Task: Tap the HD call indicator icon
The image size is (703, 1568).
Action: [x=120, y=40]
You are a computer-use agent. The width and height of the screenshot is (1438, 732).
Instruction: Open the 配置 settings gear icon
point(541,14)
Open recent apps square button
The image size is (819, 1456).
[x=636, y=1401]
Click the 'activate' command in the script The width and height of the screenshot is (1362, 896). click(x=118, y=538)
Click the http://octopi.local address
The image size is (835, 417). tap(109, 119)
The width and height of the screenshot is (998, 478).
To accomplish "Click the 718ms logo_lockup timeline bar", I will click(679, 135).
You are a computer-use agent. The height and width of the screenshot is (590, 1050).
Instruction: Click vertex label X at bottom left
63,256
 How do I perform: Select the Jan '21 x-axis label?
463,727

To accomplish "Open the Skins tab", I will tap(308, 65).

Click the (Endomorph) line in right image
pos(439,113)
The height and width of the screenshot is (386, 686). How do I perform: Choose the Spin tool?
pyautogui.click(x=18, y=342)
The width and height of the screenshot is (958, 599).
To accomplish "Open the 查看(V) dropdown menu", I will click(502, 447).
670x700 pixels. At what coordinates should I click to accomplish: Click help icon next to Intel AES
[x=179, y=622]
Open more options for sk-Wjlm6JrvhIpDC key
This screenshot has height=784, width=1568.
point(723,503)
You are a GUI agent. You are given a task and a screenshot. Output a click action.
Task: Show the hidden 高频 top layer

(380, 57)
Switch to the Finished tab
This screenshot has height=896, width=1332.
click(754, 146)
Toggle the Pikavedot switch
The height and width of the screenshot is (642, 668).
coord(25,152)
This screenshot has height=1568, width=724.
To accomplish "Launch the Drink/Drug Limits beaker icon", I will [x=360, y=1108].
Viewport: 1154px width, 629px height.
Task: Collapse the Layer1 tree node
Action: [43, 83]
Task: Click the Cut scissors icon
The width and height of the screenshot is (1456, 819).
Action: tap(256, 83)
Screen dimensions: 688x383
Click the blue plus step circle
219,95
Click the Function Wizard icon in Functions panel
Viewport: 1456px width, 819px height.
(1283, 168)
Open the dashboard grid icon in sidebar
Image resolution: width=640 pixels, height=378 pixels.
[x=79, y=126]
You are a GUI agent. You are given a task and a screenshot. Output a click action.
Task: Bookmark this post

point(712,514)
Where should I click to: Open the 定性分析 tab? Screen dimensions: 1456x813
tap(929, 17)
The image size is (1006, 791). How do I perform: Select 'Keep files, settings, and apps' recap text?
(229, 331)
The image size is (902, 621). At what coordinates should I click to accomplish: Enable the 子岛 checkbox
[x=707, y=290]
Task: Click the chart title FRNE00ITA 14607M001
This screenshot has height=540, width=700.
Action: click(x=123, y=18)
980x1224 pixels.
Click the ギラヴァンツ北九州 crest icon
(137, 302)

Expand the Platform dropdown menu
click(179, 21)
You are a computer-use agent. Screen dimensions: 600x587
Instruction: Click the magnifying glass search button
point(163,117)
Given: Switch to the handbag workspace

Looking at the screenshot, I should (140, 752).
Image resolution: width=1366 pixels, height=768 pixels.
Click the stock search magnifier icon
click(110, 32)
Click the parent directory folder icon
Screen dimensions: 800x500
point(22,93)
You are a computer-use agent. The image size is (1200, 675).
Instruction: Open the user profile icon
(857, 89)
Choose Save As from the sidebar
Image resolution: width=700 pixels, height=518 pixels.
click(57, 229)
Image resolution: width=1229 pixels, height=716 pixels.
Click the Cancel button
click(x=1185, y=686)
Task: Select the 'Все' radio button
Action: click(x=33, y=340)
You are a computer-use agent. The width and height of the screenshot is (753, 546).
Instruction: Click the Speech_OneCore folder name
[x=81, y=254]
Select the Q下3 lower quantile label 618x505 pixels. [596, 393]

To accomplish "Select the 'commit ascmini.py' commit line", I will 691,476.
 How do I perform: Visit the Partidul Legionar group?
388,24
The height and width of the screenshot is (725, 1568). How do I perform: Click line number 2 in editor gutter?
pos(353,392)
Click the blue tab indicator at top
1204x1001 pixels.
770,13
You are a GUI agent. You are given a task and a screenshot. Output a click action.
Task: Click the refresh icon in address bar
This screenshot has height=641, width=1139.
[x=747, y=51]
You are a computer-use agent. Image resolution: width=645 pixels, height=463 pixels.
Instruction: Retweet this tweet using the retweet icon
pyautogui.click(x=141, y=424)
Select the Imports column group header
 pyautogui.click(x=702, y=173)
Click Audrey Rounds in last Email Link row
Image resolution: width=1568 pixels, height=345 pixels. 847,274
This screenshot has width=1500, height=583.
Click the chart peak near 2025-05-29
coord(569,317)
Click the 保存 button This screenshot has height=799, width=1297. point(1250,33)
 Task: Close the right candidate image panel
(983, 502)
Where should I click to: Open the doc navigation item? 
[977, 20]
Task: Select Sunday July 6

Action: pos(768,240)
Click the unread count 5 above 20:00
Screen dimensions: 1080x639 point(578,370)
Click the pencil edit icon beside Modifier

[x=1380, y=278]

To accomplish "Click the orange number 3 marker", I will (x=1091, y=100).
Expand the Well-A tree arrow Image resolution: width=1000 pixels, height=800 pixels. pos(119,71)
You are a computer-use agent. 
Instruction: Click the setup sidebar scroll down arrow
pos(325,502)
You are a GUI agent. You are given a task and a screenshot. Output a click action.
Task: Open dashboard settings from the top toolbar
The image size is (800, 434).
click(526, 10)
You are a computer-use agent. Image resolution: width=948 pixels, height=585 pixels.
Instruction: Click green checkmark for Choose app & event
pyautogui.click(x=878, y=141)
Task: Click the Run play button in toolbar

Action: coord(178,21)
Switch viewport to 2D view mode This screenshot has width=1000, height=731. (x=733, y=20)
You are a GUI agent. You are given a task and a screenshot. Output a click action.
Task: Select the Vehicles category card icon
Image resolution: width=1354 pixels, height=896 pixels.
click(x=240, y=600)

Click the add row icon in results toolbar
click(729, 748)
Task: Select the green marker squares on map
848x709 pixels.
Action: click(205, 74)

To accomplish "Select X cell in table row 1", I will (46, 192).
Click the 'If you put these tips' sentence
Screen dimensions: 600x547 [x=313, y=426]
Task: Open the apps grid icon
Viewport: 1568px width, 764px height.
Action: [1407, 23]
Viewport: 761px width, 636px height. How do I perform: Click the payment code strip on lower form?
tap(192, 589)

▬▬▬▬▬▬

_CHALLENGE_
Repeat the data above word for word, starting at the line that contains "will (x=1091, y=100)." and continuing through the last line of the data, with both ends included.

_SOLVED EXERCISE_
To accomplish "Click the orange number 3 marker", I will (x=1091, y=100).
Expand the Well-A tree arrow Image resolution: width=1000 pixels, height=800 pixels. pos(119,71)
You are a computer-use agent. 
Instruction: Click the setup sidebar scroll down arrow
pos(325,502)
You are a GUI agent. You are given a task and a screenshot. Output a click action.
Task: Open dashboard settings from the top toolbar
The image size is (800, 434).
click(526, 10)
You are a computer-use agent. Image resolution: width=948 pixels, height=585 pixels.
Instruction: Click green checkmark for Choose app & event
pyautogui.click(x=878, y=141)
Task: Click the Run play button in toolbar

Action: coord(178,21)
Switch viewport to 2D view mode This screenshot has width=1000, height=731. (x=733, y=20)
You are a GUI agent. You are given a task and a screenshot. Output a click action.
Task: Select the Vehicles category card icon
Image resolution: width=1354 pixels, height=896 pixels.
click(x=240, y=600)

Click the add row icon in results toolbar
click(729, 748)
Task: Select the green marker squares on map
848x709 pixels.
Action: click(205, 74)

To accomplish "Select X cell in table row 1", I will (46, 192).
Click the 'If you put these tips' sentence
Screen dimensions: 600x547 [x=313, y=426]
Task: Open the apps grid icon
Viewport: 1568px width, 764px height.
Action: [1407, 23]
Viewport: 761px width, 636px height. How do I perform: Click the payment code strip on lower form?
tap(192, 589)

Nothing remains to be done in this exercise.